Dáil debates

Wednesday, 10 July 2019

EU-Mercosur Trade Agreement: Motion [Private Members]

 

3:05 pm

Photo of Aengus Ó SnodaighAengus Ó Snodaigh (Dublin South Central, Sinn Fein) | Oireachtas source

After 20 years of negotiating, a provisional trade deal between the EU and the Mercosur countries has supposedly been agreed. The agreement is a bad deal for Ireland and for the planet. There is no two ways about it. As my colleagues said, the deal involves the importation of 90,000 tonnes of beef into each year. A lot more was demanded of the EU. Such imports will cripple the beef industry in Ireland, while simultaneously causing severe climate damage. This deal stands in complete contradiction to the 2030 carbon emissions targets and the Government's climate action plan, which was published recently. The production of the beef to be imported creates a carbon footprint four times the size of the carbon footprint of Irish beef. Additional emissions will be created through transportation of the beef from South America to Europe.
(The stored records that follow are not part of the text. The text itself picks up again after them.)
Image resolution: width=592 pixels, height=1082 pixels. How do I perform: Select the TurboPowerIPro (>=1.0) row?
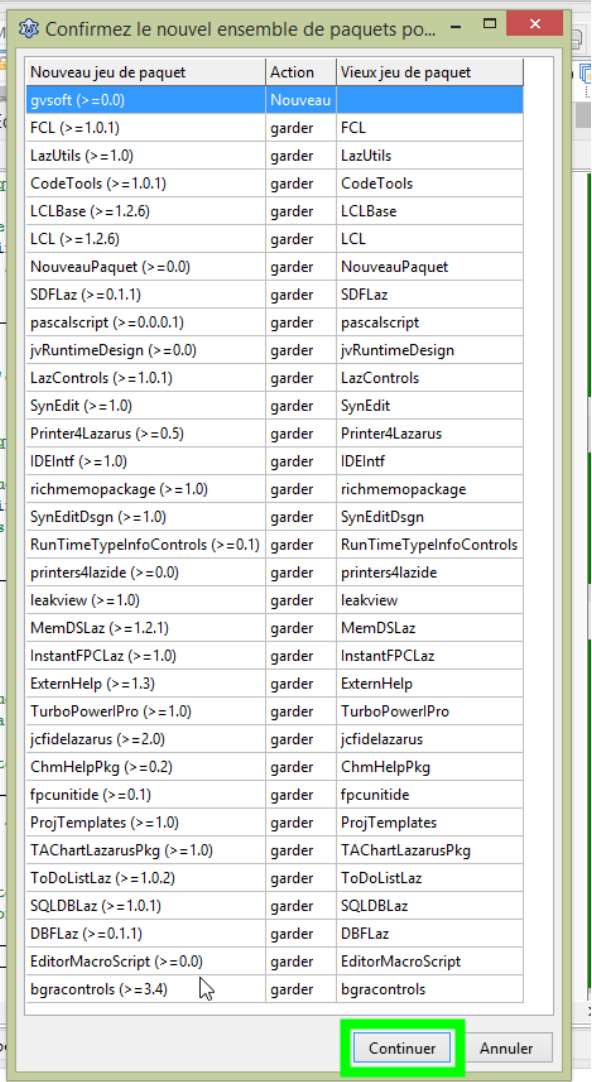[x=275, y=711]
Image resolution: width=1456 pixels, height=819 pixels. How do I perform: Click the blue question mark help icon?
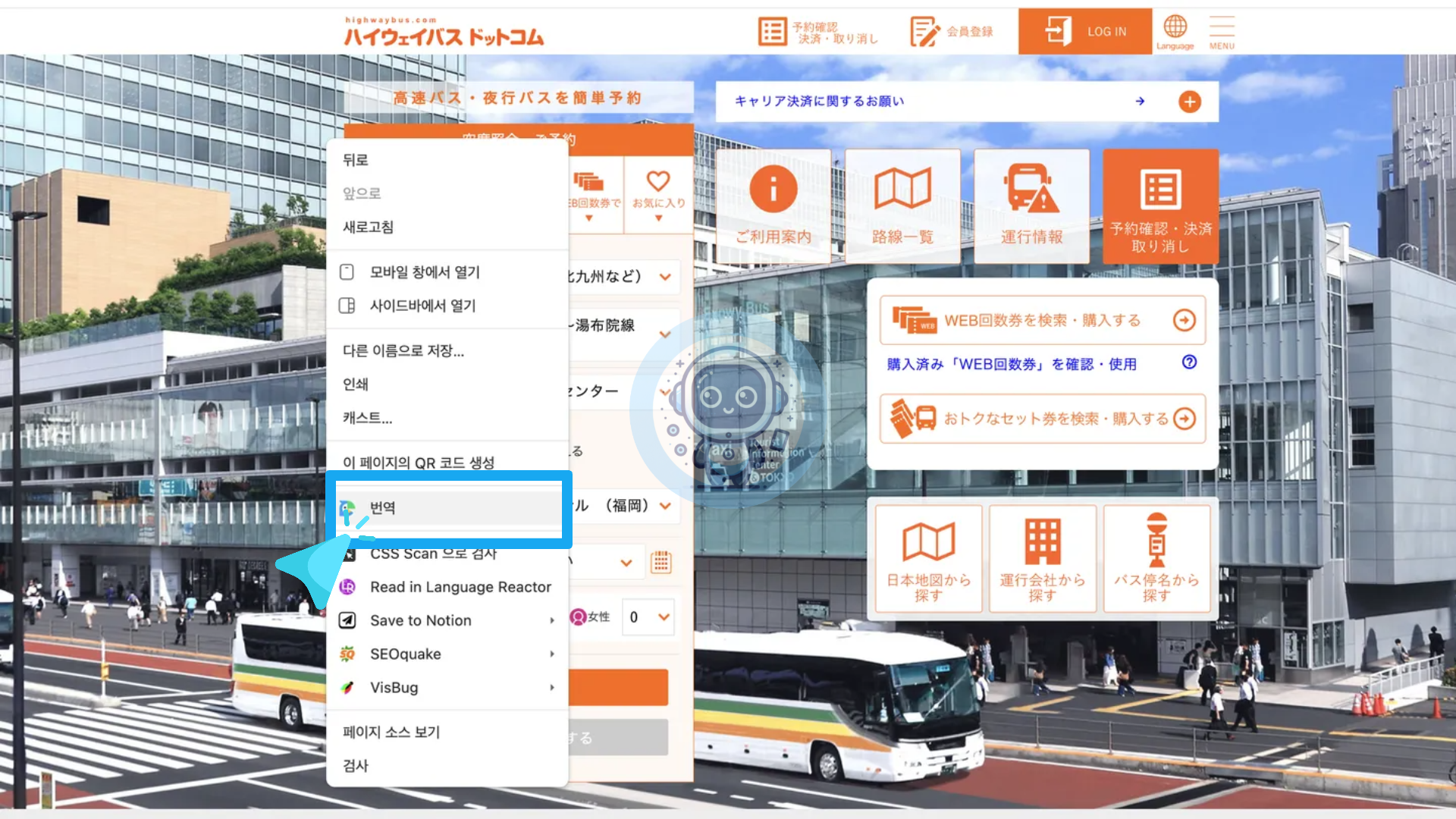(1189, 362)
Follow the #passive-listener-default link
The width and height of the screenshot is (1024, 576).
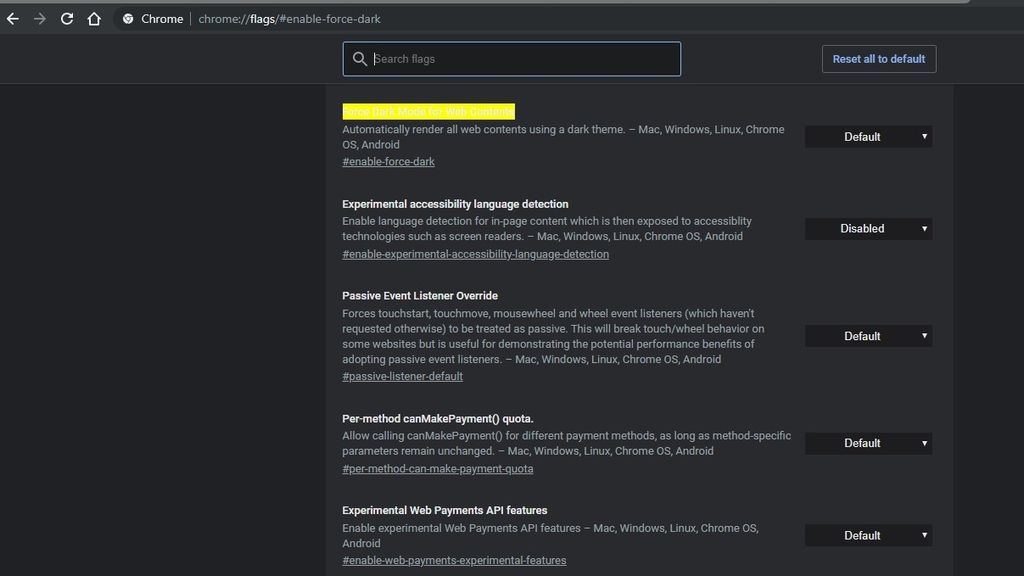click(x=404, y=376)
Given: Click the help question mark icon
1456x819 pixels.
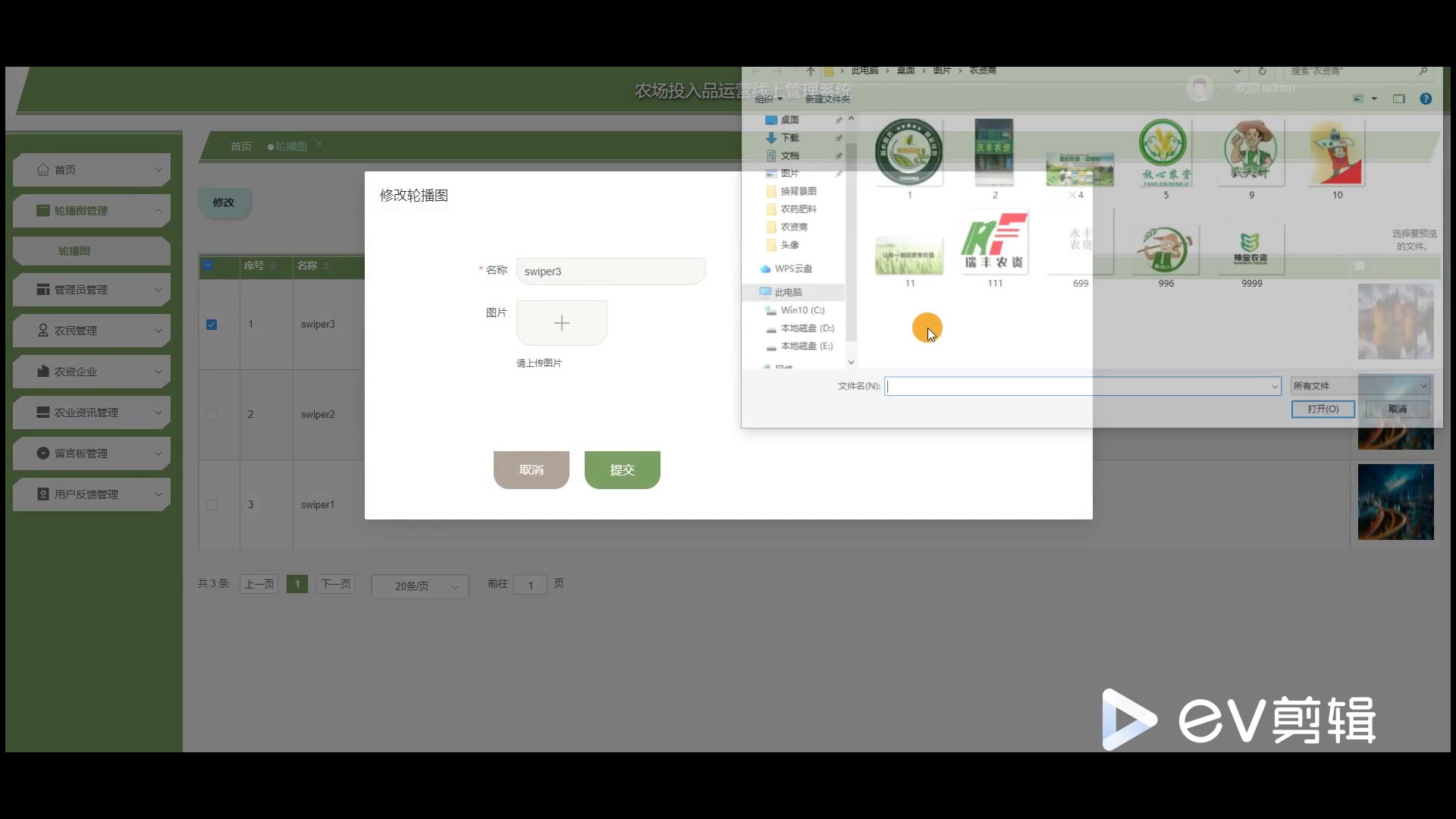Looking at the screenshot, I should [x=1426, y=99].
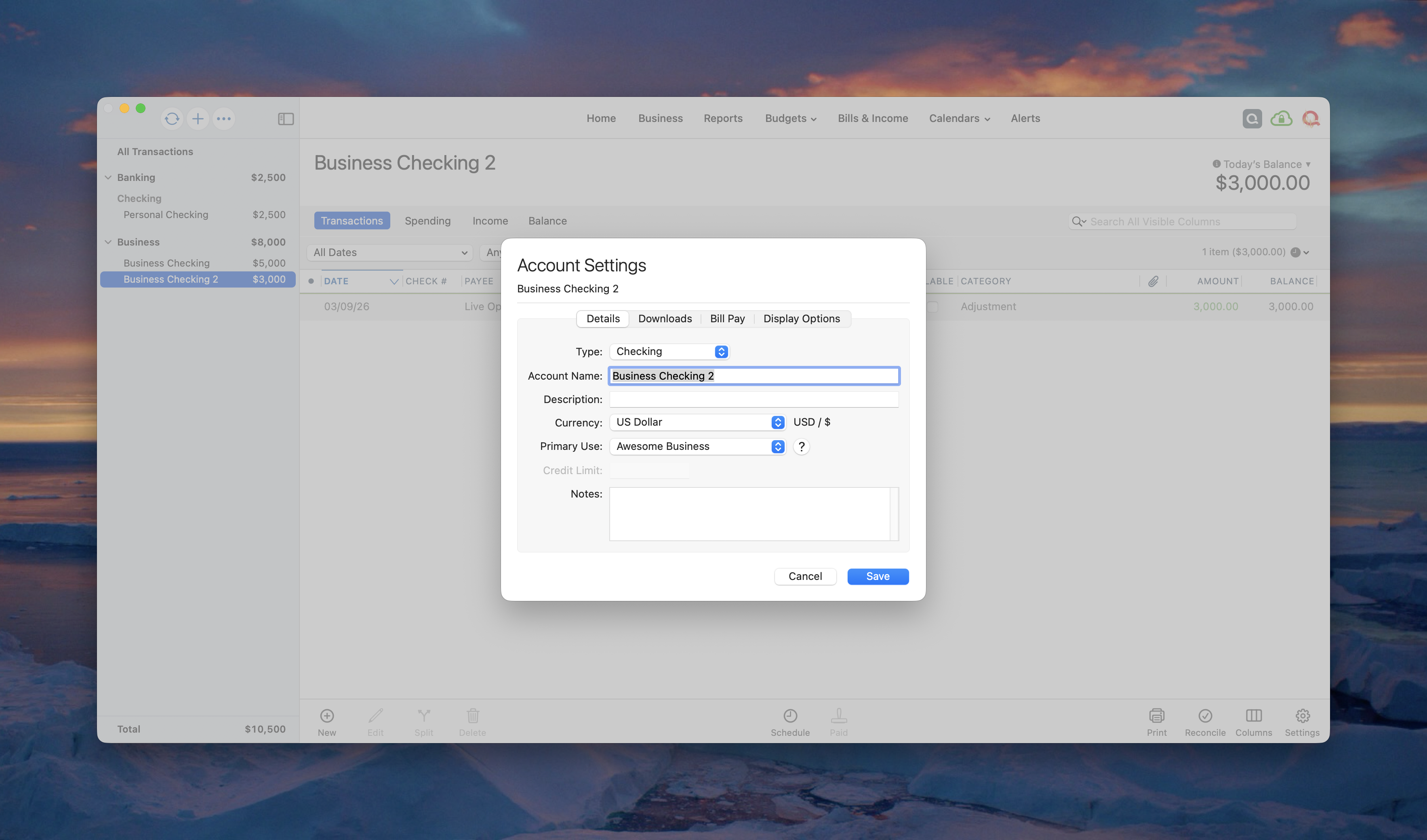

The Government must reject this deal now. I have heard Ministers suggesting that the deal will somehow cause Mercosur countries to improve their environmental protections. Their attitude to the concerns that have been expressed by Sinn Féin is that we always oppose trade deals. We make no apologies for opposing trade deals that have negative effects on Ireland. We have been proven correct in our opposition to many of the trade deals that have been entered into by this Government and its predecessors. Over the years, we have pointed out Israel's clear violations of the provisions in the EU-Israel free trade agreement that relate to the protection of human rights, and indeed its war crimes, but nothing has happened. The EU-Israel agreement is violated each day without any repercussions. We have made similar complaints about the EU-Colombia free trade agreement. We warned that it would lead to a deterioration in human rights and we expressed concern that the human rights provisions in the agreement were not strong enough. Unfortunately, we have been proven to be correct in that case as well.

The Government wants us to sign up to an agreement with a far-right Brazilian President who glorifies the old military dictatorship in Brazil. Since his election, he has shown complete disdain for human rights, environmental protection and the rule of law. His Government has failed to demarcate land to indigenous communities adequately. This has led to significant land grabs by Brazilian agribusiness. This, in turn, is leading to the destruction of these indigenous communities and the environment, as well as to the assassination of community leaders who resist.

These actions will increase significantly if this deal is ratified.

The Brazilian President has stated that he plans to assimilate Brazil’s 800,000 indigenous people into Brazilian society stating that they currently live like animals in a zoo. He plans to remove them from their ancestral land and land reserved for indigenous communities in order to hand it over to commercial agriculture and mining. We should not sign a trade agreement with a country whose president calls its indigenous people "animals" and who is committed to environmental destruction. We should not sign any trade agreement that is going to devastate an Irish industry, as this will devastate our beef industry, in the same way as the EU has already done with our fishing industry. The Government must reject this agreement and ensure it is never ratified.